Ethan: Yeah. Ethan, I saw, I saw a really cool kind of a blog post, uh, from the CEO of Anthropic around what does a new Turing test look like, right? So we've kind of been basing everything on the Turing test so far. A Turing test says, Hey, an AI is intelligent if it can convince a human. That it is not an AI and it can speak language, right?

So there's a few different adaptations, but in general that, and we've pretty much, you know, for all intents and purposes crossed a lot of that, I think people are realizing and we're moving the bar on where I AI is. So they've kind of came up with a new term that I really like, artificially capably intelligent.

So it's what does AI do in the world? Not just what it feels like or seems like, but what can it do in the world? So this new Turing test says, Hey, We're gonna lay it out and say, when an AI can make a million dollars online from a hundred thousand dollars investment, well, now we're at aci artificially capable intelligence.

So I think it's really cool, has so many different pathways to it. You know, I, I, this Cicero paper from Meta always interests me as y'all both know, you know, how can you plan and strategize and negotiate while using LLMs and actually make these artificially int intelligence systems. So, really cool post.

 I just, I like seeing the bar of the Turing test continue to move, you know?

Conner: Yeah.
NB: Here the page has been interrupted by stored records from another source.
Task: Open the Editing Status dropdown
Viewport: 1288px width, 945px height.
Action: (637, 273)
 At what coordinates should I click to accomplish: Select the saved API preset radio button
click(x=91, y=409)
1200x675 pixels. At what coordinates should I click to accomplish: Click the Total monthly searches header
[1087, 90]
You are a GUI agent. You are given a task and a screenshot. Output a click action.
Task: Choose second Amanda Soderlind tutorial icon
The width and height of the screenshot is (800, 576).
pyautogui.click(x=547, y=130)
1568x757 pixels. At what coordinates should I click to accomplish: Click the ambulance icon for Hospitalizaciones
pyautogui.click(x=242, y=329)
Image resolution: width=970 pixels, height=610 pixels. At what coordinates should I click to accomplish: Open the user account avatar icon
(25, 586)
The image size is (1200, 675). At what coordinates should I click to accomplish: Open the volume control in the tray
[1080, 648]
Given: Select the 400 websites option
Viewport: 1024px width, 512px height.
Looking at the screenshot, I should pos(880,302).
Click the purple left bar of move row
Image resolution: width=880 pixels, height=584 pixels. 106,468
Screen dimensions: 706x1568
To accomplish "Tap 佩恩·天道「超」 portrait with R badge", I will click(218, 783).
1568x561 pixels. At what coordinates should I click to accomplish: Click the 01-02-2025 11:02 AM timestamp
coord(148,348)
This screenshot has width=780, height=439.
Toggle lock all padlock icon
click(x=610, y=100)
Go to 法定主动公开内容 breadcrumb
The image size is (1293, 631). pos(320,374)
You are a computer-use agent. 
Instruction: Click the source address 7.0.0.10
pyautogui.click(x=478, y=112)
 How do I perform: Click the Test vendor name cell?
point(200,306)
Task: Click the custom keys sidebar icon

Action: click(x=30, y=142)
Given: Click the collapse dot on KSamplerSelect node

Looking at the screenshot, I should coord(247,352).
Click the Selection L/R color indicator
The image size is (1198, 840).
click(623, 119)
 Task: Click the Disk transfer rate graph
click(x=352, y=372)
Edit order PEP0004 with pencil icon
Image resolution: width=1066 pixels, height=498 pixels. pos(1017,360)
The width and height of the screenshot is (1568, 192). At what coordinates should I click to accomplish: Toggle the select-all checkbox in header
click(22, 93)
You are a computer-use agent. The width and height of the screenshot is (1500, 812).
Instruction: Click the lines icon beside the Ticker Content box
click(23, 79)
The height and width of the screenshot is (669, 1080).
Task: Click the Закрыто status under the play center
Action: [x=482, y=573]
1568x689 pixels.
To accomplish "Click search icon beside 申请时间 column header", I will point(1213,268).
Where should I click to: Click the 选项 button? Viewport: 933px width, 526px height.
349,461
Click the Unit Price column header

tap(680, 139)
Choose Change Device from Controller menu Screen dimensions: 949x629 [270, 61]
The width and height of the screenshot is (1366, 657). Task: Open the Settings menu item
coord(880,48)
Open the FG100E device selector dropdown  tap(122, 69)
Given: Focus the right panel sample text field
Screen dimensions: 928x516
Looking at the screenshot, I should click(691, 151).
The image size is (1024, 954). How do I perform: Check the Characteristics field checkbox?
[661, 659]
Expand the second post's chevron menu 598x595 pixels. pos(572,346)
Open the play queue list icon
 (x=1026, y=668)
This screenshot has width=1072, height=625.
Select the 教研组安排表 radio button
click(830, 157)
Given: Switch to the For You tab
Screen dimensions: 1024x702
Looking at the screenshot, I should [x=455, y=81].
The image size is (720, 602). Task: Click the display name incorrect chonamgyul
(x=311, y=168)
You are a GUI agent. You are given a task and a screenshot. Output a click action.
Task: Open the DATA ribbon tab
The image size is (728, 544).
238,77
If an AI can make a million dollar selling paperclips, I think that'd be a very good benchmark. I completely agree. Yeah. Yeah. I'd be impressed. The person could do it or, or that, no. I saw example based motion synthesis by generative motion matching a little bit similar to the teddy bear paper with the makeup story.

Um, kinda a funny video I saw. You can have it, you can ask it to dance and it can basically move a 3D model in a dance move by searching for similar dance moves. I didn't completely dig into the paper or anything, but it's a pretty funny video, pretty funny example on hugging face. We'll link that below.